The odds ratios for hospitalization of CHF patients exposed to each drug, alone and in combination, are given in Table 3 and presented graphically in Figure 1. A number of potentially hazardous medications were associated with an increased risk of hospitalization when used in patients with CHF, including amlodipine, beta blockers, diltiazem, glucocorticoids, sympatholytics, and warfarin. Medications not associated with an increased risk included other calcium channel blockers, MAOIs, NSAIDs, theophylline, and verapamil.



Figure 1. Odds ratios for hospitalization and 90% confidence intervals for potentially hazardous medications (represented by a vertical line), congestive heart failure (represented by a diamond), and the combination (represented by a box). Nonoverlapping confidence intervals indicate statistically significant differences. (CCB = calcium channel blockers; MAO = monoamine oxidase; NSAIDs = nonsteroidal anti-inflammatory drugs)

Discussion

This study demonstrated that medications that carry contraindications to use or precautions in patients with CHF are used in up to 15% of patients, depending on the medication. Furthermore, the frequency of use of PHMs in the CHF population was similar to or greater than that observed in the general population. On closer inspection, the PHMs that are used more commonly in the CHF population than in the general population are those with cardiovascular indications, such as calcium channel blockers and warfarin. This is not surprising, given that many patients with CHF have other cardiovascular diseases as well and would be expected to have more indications for use of the PHM that has cardiovascular indications. Some of the PHMs do not have cardiovascular indications, eg, glucocorticoids and NSAIDs. These 2 groups of medications were, in fact, used less frequently in the CHF population than in the general population. However, these differences were slight and did not achieve statistical significance.
Since the PHMs with cardiovascular indications are used more frequently in the CHF population than in the general population, and the PHMs without cardiovascular indications are used at approximately the same frequency in the CHF population as in the control population, it would appear that the precautions and contraindications required in the FDA-approved labeling do not have a major effect on the clinical use or prescribing of these medications. This observation might cause one to question whether the precautions and contraindications in FDA-approved labeling are meaningful. Further, the data in Figure 1 and Table 3 show that many of the PHMs are associated with an increased risk of hospitalization when used in CHF patients. However, no clear pattern is observed with regard to the risk -- ie, the PHMs that are associated with increased risk of hospitalization include both those with and those without cardiovascular indications.

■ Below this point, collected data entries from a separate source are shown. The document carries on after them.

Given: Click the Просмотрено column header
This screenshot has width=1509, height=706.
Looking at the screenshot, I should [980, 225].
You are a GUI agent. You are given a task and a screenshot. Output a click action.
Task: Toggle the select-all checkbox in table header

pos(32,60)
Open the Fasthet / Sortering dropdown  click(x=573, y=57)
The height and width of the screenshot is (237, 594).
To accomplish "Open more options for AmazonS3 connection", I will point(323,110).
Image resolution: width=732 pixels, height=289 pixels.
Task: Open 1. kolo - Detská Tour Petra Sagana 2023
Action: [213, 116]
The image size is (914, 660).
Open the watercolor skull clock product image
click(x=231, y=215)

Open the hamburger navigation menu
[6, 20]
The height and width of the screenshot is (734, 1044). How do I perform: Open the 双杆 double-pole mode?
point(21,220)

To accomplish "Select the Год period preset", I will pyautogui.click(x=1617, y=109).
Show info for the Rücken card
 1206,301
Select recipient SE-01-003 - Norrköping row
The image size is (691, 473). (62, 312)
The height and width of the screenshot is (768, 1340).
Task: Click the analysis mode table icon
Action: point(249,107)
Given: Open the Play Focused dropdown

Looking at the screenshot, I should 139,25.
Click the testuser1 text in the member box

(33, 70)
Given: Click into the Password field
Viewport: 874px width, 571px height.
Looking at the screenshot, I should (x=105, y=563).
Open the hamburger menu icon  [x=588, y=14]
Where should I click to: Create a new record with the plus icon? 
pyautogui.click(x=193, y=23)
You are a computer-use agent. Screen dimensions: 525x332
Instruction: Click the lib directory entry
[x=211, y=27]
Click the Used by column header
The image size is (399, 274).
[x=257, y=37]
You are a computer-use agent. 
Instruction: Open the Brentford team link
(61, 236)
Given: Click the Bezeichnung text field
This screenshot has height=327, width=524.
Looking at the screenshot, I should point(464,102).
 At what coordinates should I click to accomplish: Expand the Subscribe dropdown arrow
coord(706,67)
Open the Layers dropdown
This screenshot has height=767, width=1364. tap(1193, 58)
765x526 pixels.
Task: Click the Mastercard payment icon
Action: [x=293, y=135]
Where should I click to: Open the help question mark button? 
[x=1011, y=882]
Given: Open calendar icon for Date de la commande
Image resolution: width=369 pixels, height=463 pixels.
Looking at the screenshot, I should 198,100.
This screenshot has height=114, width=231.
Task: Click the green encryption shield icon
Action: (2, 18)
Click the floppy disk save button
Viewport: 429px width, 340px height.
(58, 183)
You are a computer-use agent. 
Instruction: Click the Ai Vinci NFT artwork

Since precautions rather than contraindications appear on the labeling of most of the PHMs, it may be that in some cases the PHMs are being used with caution. Some of the data reported here are consistent with that view. For example, the adverse effect of NSAIDs on CHF patients is known[9,10] and the odds ratio for hospitalization is not statistically different from the risk for CHF alone. Similarly, the dihydropyridine calcium channel blockers and verapamil are labeled to be used with caution in CHF patients, and the risk of hospitalization associated with these medications is also not statistically significant. The fact that use of these medications did not lead to an increased risk of hospitalization in patients with CHF may indicate that appropriate caution was used in these patients.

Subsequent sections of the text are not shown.